We observe the very familiar “Wednesday night prayer meeting” at my church, and try to dedicate half our time to corporate prayer, and half to a brief study or meditation on God’s Word. Because I find it so much less nerve-racking when preparing to work through a book or large portion of Scripture rather than choosing something different each week, we began in one of my very favorite books two weeks ago, the book of Proverbs. This rich, God-breathed call to wisdom has much to offer us in learning the “skill of living,” but it is much more than a collection of handy but secular how-to’s. It is a roadmap of the Narrow Way (Mat 7:13-14), an urgent plea to seek the One in whom “all the treasures of wisdom and knowledge are hidden.” (Col 2:3) Like every other portion of God’s revelation, Proverbs exalts the beloved Son of the Father. The Way of Wisdom is the Way of Christ.
Here are four books that I find to be useful guides :
Tremper Longman III, Proverbs. Baker Commentary on the Old Testament Wisdom Literature. Grand Rapids: Baker, 2006. Longman seems to be “Mr. Wisdom Literature,” having also written commentaries on Ecclesiastes, Song of Solomon, and a short work on the Psalms. Longman is one of the few conservative OT scholars who makes no apologies for reading the OT in light of the New (the only way it was ever intended to be read, according to the Lord Jesus himself). Geared at seminary students and Bible teachers, this is a very readable commentary with an excellent introduction. I highly recommend it for any one teaching Proverbs .
Tremper Longman III, How to Read Proverbs. Downer’s Grove: IVP, 2003. This is a wonderful little handbook to read along with Proverbs that deals with most any question the lay reader or teacher might have. Aside from addressing key theological and canonical issues in a non-technical way, he also gives examples of how to do topical studies from the Proverbs. Immensely useful, and accessible enough for a Sunday School class or small group to work through with a capable facilitator / teacher. If you don’t get the verse-by-verse Baker commentary, this would be $11 well spent, and will go a long way in helping you seek wisdom.
Charles Bridges, A Manual for the Young. Vestavia Hills: Solid Ground Christian Books, 2005. (originally published 1845) I love Charles Bridges. He is the author of one of the very best and most comprehensive books on pastoral ministry, The Christian Ministry, but is perhaps better known for his commentaries on Psalm 119 and the Proverbs. Like Ryle and Spurgeon, Bridges is one of those latter-day Puritans (nineteenth century) who has all the best theology and practical application at his fingertips. I ran across a discounted copy of A Manual for the Young through a great sale Solid Ground was having. It only contains Bridges’ exposition of chapters 1-9, and has convinced me that purchasing his full-length commentary will be a necessity. Very quotable.
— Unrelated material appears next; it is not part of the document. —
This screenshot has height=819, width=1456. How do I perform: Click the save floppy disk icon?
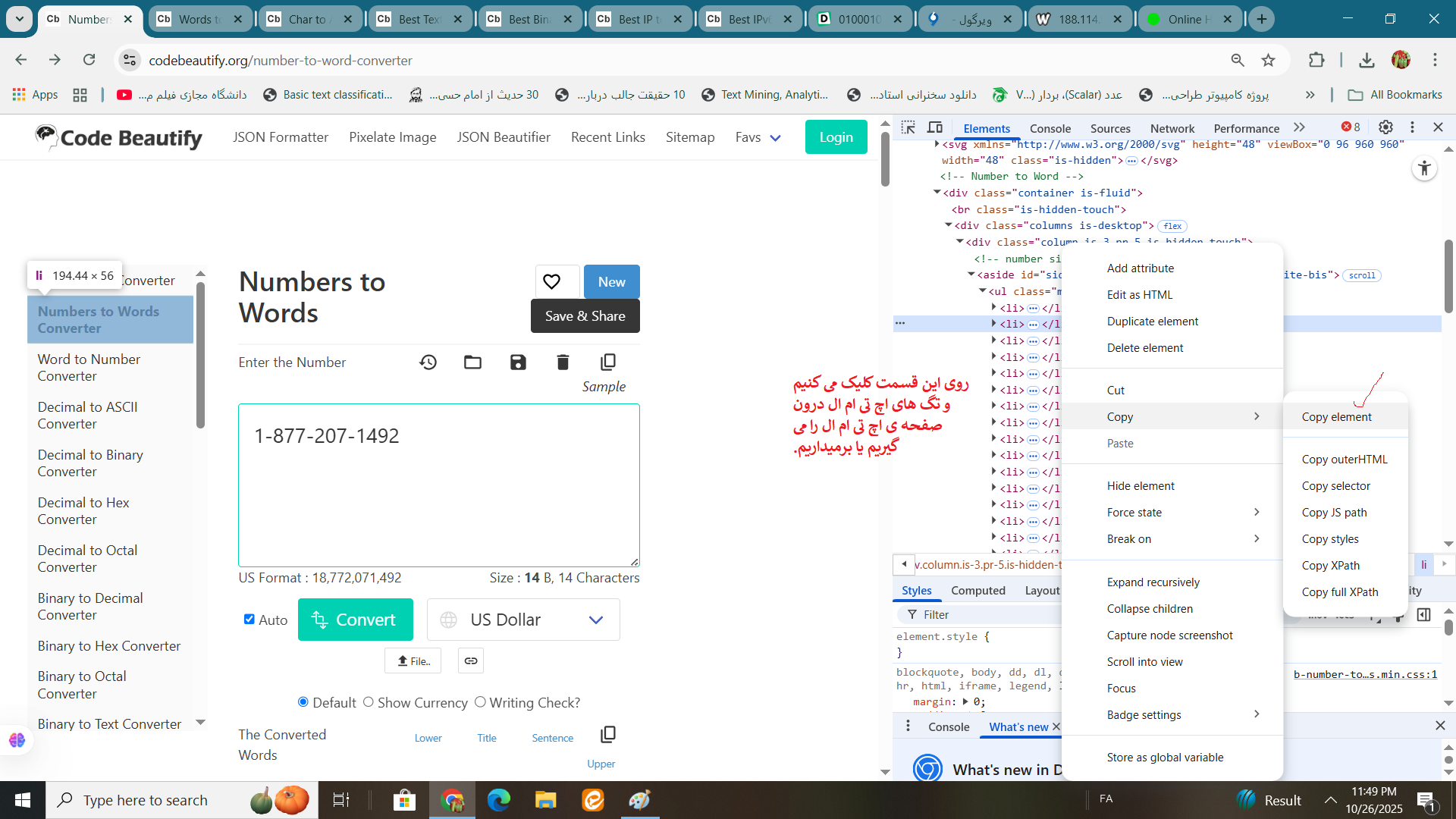point(518,362)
Graeme Goldsworthy, The Gospel and Wisdom. (The third portion of the Goldsworthy Trilogy. Carlisle, Cumbria: Paternoster, 2000) Goldsworthy has been helping me the last several years to step back and see the small portions of Scripture in light of the big picture of what God is accomplishing in Christ, including the OT wisdom literature. Gospel and Wisdom does not lead you verse-by-verse through Proverbs, but instead offers a philosophy and theology of understanding all of the Wisdom literature in light of the Gospel. While I would not want this to be my only commentary on Proverbs, I am greatly indebted to the framework he has to offer.
Finally, Dr. Russell Moore’s 4-Part mp3 series from the book of Proverbs, “Walking the Line” is an excellent meditation on “Glimpses of the Christ Life in the book of Proverbs.”